爪の周りの炎症は、患部は小さくても痛みが強い場合が多く、とても気になると思います。爪の周囲の炎症を引き起こす疾患はさまざまで、それぞれ原因が異なります。治療には、原因に応じた薬を使うことが重要になるため、自己判断は禁物です。ここでは爪の周囲が炎症する疾患の種類や特徴について解説します。
爪の周囲に炎症を起こす疾患
爪の周囲が炎症する疾患には次のようなものがあります。
- ひょうそ(化膿性爪囲炎)
- カンジダ性爪囲炎
- 足白癬・手白癬
ひょうそ(化膿性爪囲炎)
ひょうそは化膿性爪囲炎(かのうせいそういえん)とも呼ばれる、細菌などによる感染症です。ささくれや小さな傷、巻き爪で皮膚に爪が食い込んでいる部分などから細菌感染が起こり、発症します。
手や足の爪の周りが赤く腫れるところから始まり、次第に痛みが出てきます。炎症が進行すると膿がたまることもあり、強い痛みを生じます。膿は皮膚の上から見るとクリーム色~黄緑色のように見えます。

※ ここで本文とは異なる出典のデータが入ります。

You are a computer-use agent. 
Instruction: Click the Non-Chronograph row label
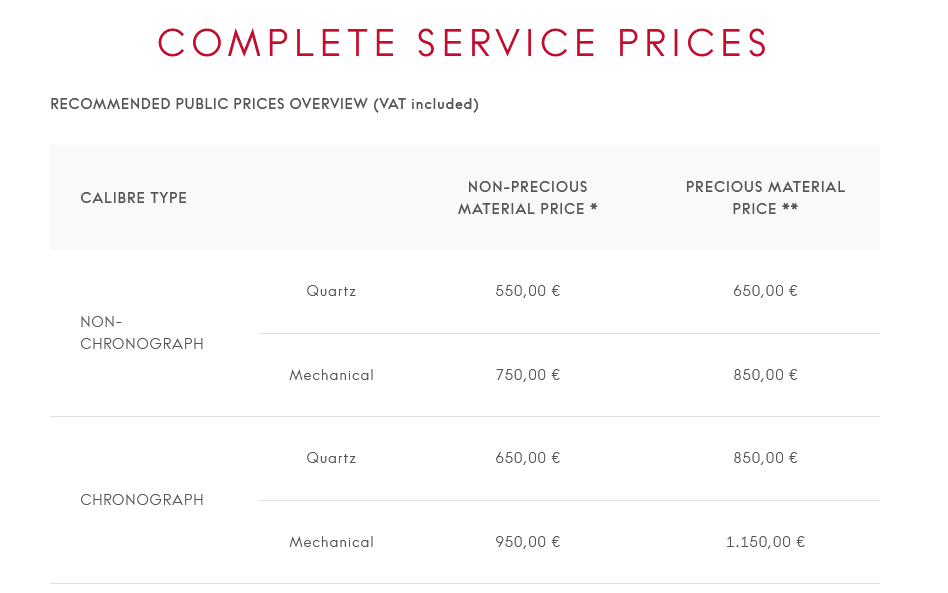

ひょうその治療には、症状や病原体に合わせた塗り薬や飲み薬を使います。膿がたまっている場合、自分で膿を出してしまいたくなるかもしれません。しかし、膿の自己処理は禁物です。針や爪切りで傷をつけた部分から細菌が混入し、さらに悪化してしまう可能性があるからです。皮膚科で受診し、処置や投薬を受けるようにしてください。
カンジダ性爪囲炎
カンジダ性爪囲炎(カンジダせいそういえん)は、手の爪の周囲にカンジダという真菌(カビ)の一種が感染することで起こる感染症です。水仕事をする機会の多い方に発症しやすいといわれています。
カンジダ性爪囲炎では、手の爪の周りが赤く腫れたり膿んだりします。また、爪の色が白く濁る、デコボコと変形する、先端がボロボロに欠けるなどの症状が出ることもあります。
治療は抗真菌剤の塗り薬を使いますが、治りにくい場合は飲み薬を使うこともあります。自己判断で薬を使うとかえって悪化することがありますので、気になる症状がある場合には皮膚科で受診して正しい診断を受けるようにしてください。
足白癬・手白癬
カビの一種である白癬菌に感染することで起きる、いわゆる「水虫(みずむし)」のことです。足にできる水虫を足白癬(あしはくせん)、手にできる水虫を手白癬(てはくせん)といい、皮膚がむける、赤く腫れる、かゆみが生じるなどの症状が出ます。水虫は足にできやすいですが、手に発症することもあります。
手や足の爪に水虫ができると、爪が白色や黄色に濁ったり、爪がボロボロと崩れたりします。爪にはかゆみを感じる神経がないため、爪自体にかゆみは生じませんが、爪の周りがかゆくなり、炎症を起こすことがあります。
足白癬や手白癬による爪の周りの炎症は、他の病気と間違われやすいため、きちんと診断を受けて適切な治療を行うことが大切です。
爪の周囲の炎症が気になる場合は悩まず受診を
爪の周囲に炎症が見られる場合、考えられる病気はさまざまで、対処法も異なってきます。自己判断で薬を使うのではなく、皮膚科を受診して正しい診断を受けることが大切です。気になる症状がある場合には一度受診するようにしてください。